### WHAT THIS TASK INVOLVES:
The job is to output exactly the lines that run from the start of the entries through the line containing "1410x557 pixels.", pictures omitted.

### RECORDS TO PROCESS:

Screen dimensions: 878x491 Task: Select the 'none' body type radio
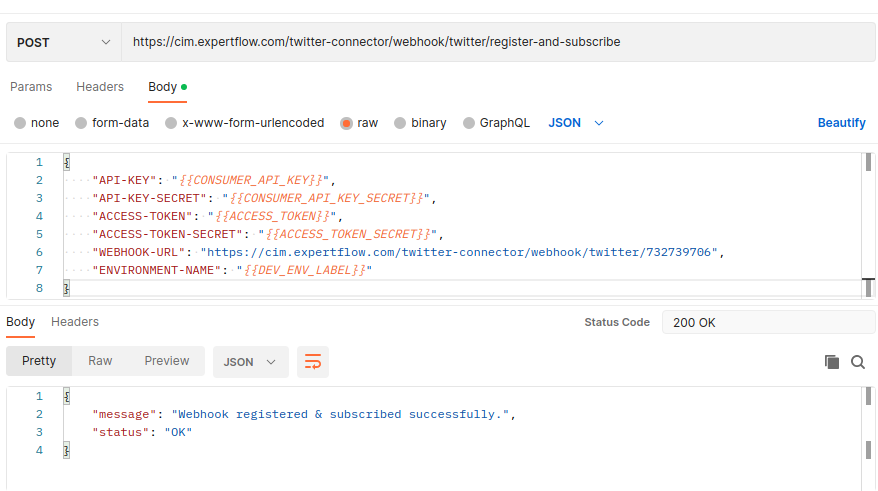[20, 123]
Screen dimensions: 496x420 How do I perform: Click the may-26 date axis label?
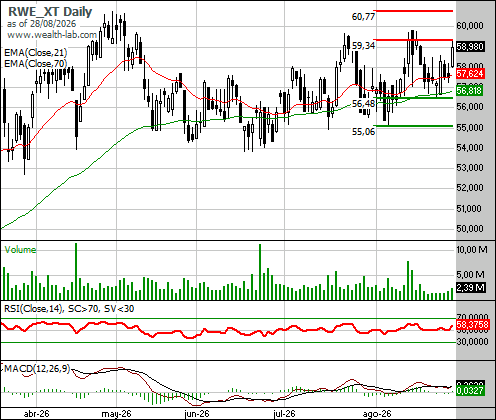coord(116,414)
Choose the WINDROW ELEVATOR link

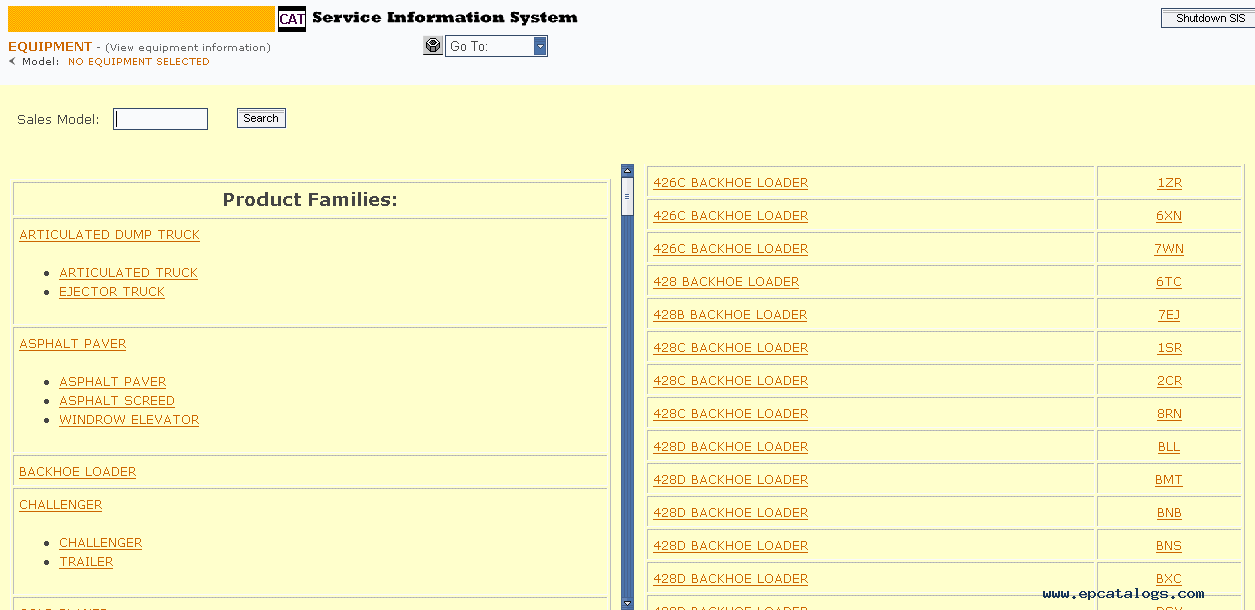click(x=128, y=420)
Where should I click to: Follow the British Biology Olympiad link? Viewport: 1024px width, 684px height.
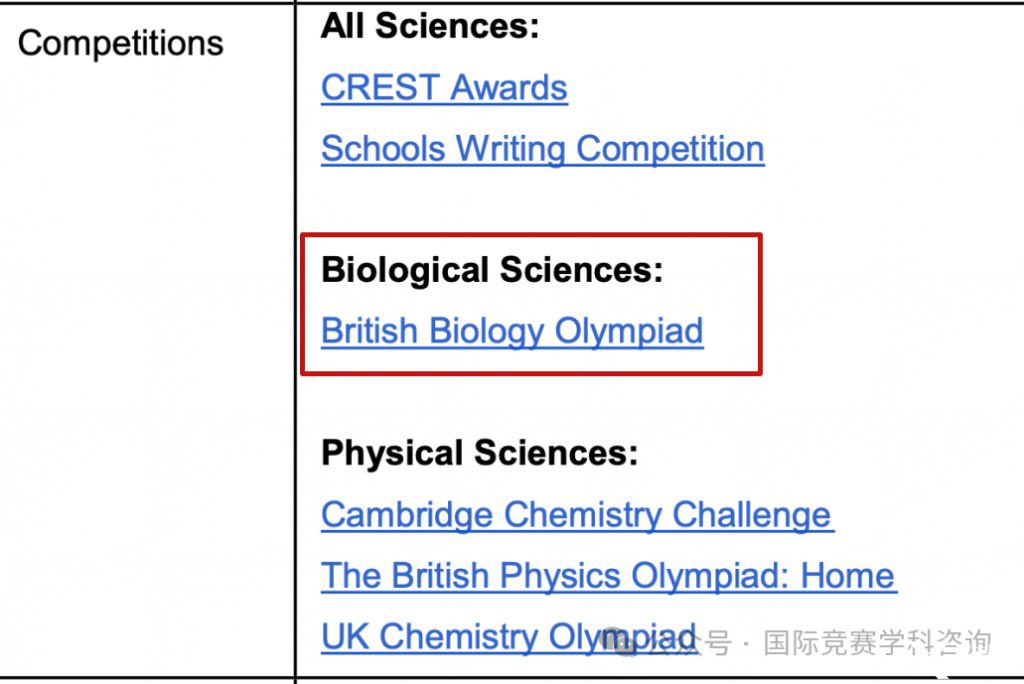[512, 331]
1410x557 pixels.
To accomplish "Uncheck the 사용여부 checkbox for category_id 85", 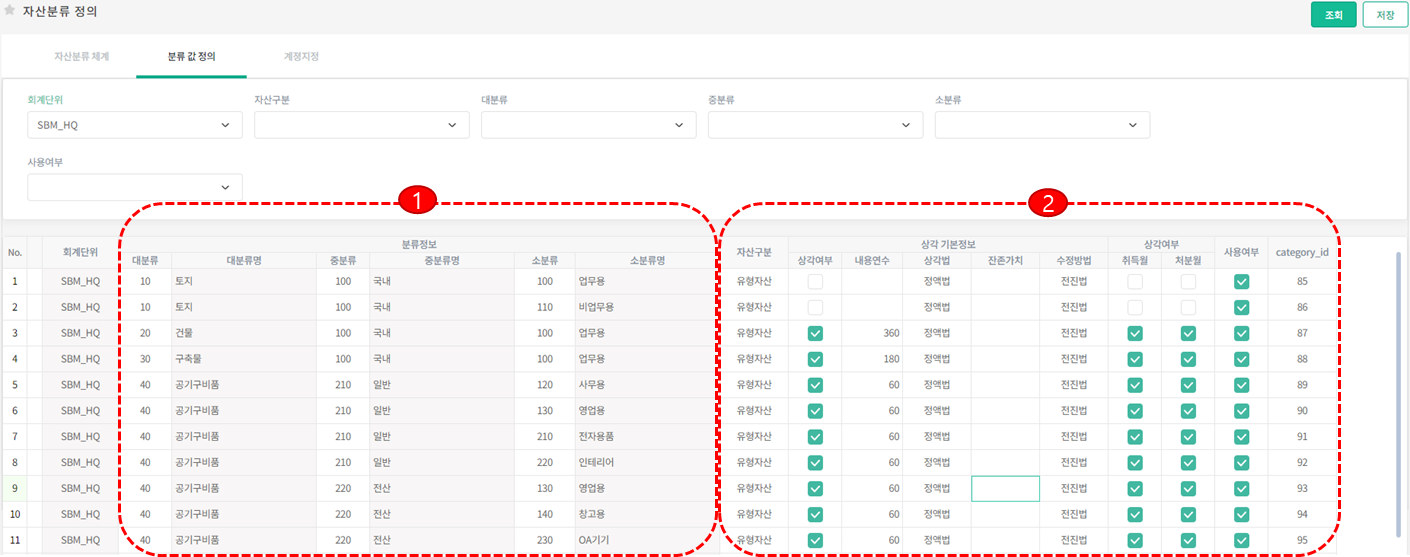I will pos(1241,282).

### ANSWER TO THIS TASK:
Screen dimensions: 878x491 Task: Select the 'none' body type radio
[20, 123]
Screen dimensions: 496x420 How do I perform: Click the may-26 date axis label?
coord(116,414)
Choose the WINDROW ELEVATOR link

click(x=128, y=420)
Where should I click to: Follow the British Biology Olympiad link? Viewport: 1024px width, 684px height.
[512, 331]
1410x557 pixels.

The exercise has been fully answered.